# YOUR ASSIGNMENT
Restate the data below word for word, omitting pictures.

# RECORDS FOR THIS TASK

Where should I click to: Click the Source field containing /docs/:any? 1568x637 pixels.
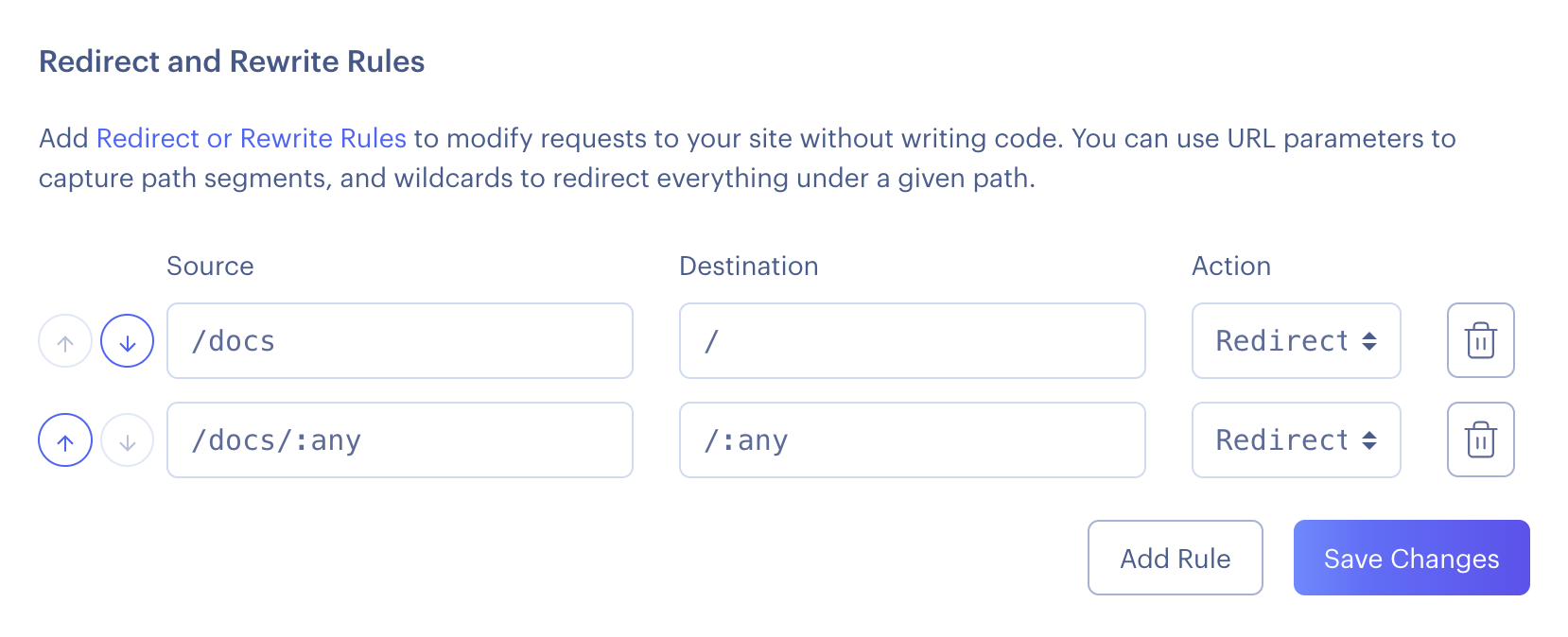coord(399,439)
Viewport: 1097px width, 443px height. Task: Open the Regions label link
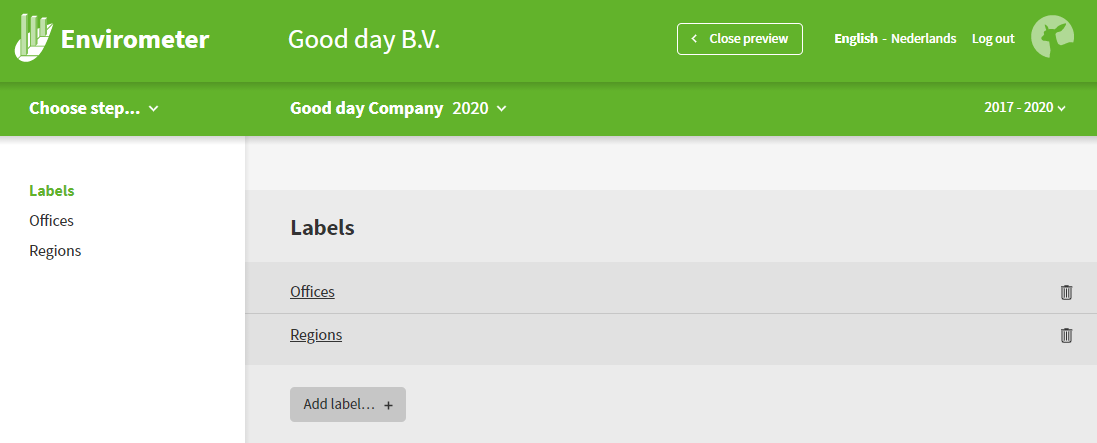click(316, 335)
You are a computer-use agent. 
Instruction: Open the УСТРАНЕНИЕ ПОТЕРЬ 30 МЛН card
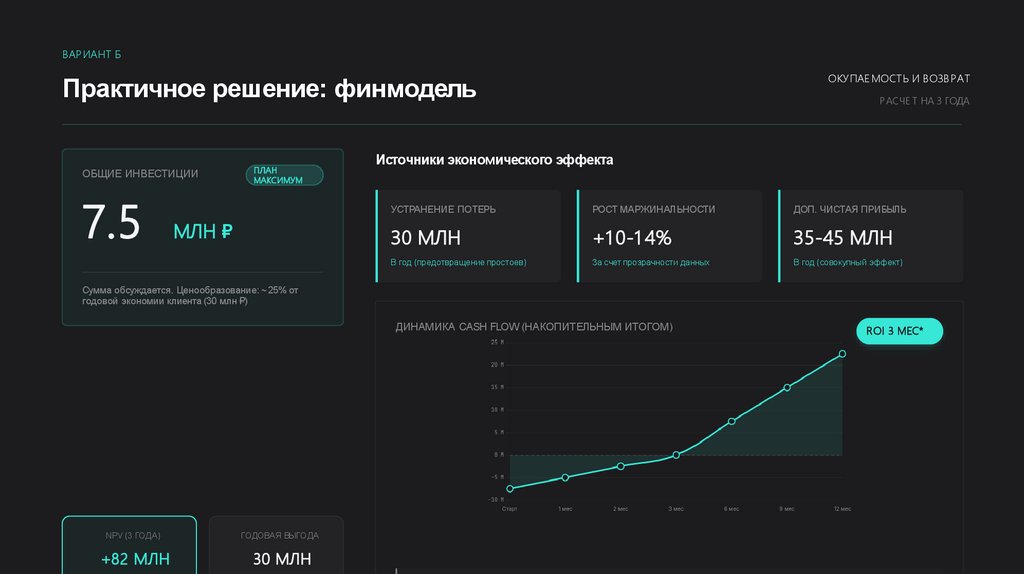pyautogui.click(x=468, y=236)
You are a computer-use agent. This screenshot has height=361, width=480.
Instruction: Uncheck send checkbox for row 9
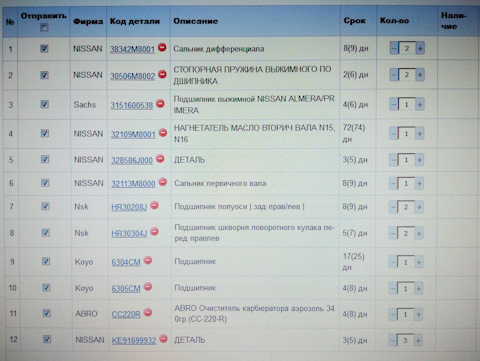46,261
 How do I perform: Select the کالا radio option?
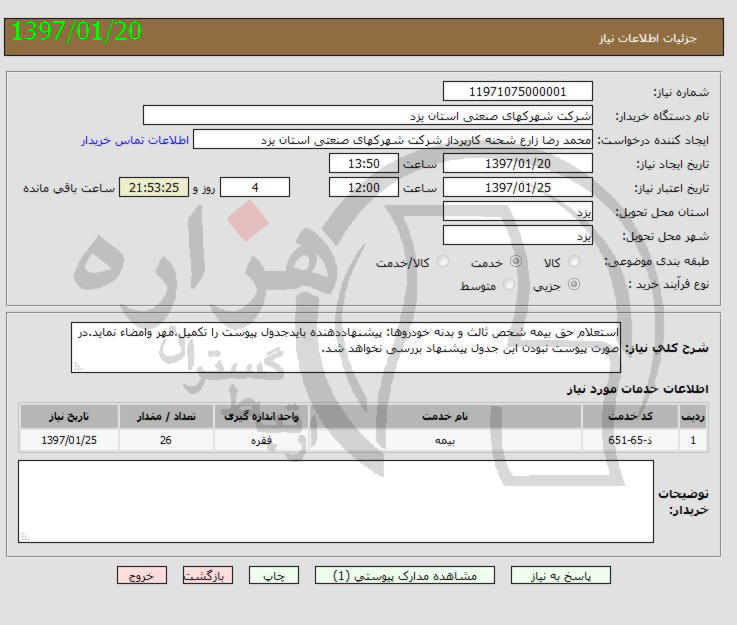click(x=574, y=262)
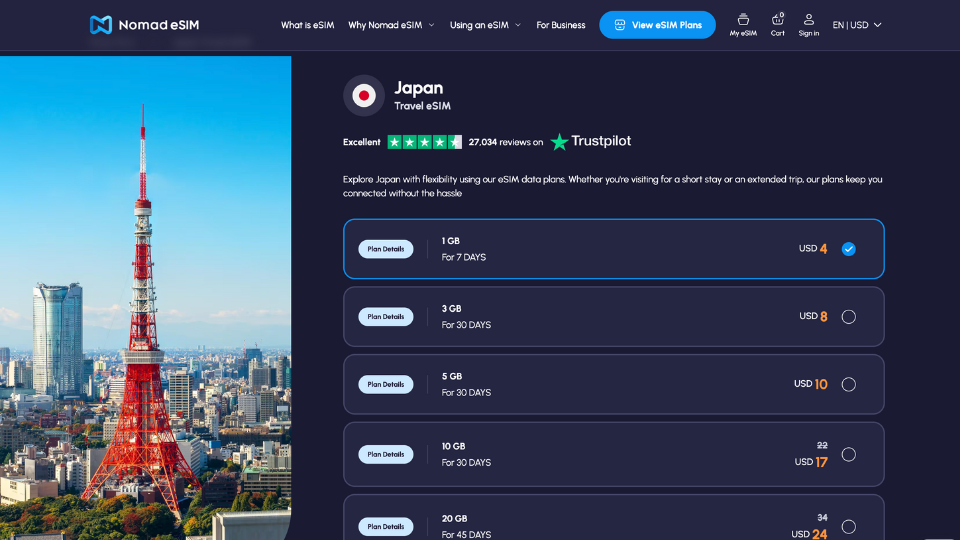Click the Sign in person icon
The image size is (960, 540).
tap(809, 20)
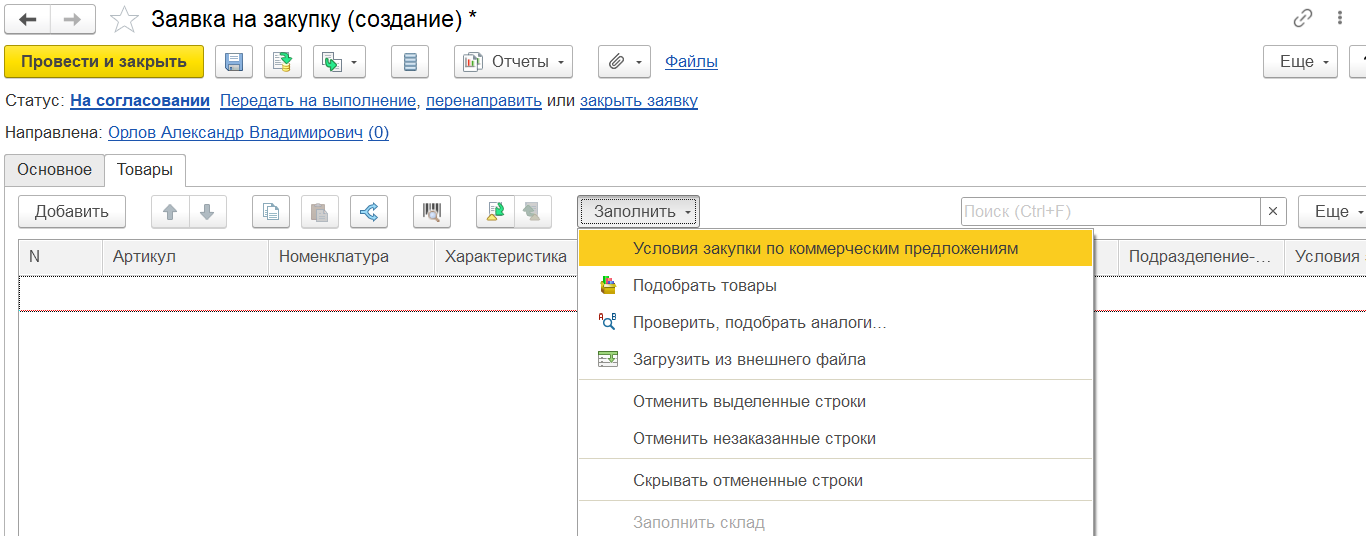The width and height of the screenshot is (1366, 536).
Task: Open the document movements list icon
Action: point(409,62)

# YOUR SOLUTION
Where should I click to: Click the Source field containing /docs/:any? 1568x637 pixels.
coord(399,439)
Viewport: 1097px width, 443px height. Task: Open the Regions label link
click(316, 335)
You are a computer-use agent. 
Instruction: Open the УСТРАНЕНИЕ ПОТЕРЬ 30 МЛН card
pyautogui.click(x=468, y=236)
You are a computer-use agent. This screenshot has height=361, width=480.
Instruction: Uncheck send checkbox for row 9
46,261
 How do I perform: Select the کالا radio option?
click(x=574, y=262)
Click the Sign in person icon
The image size is (960, 540).
tap(809, 20)
The width and height of the screenshot is (1366, 536).
Task: Open the document movements list icon
Action: point(409,62)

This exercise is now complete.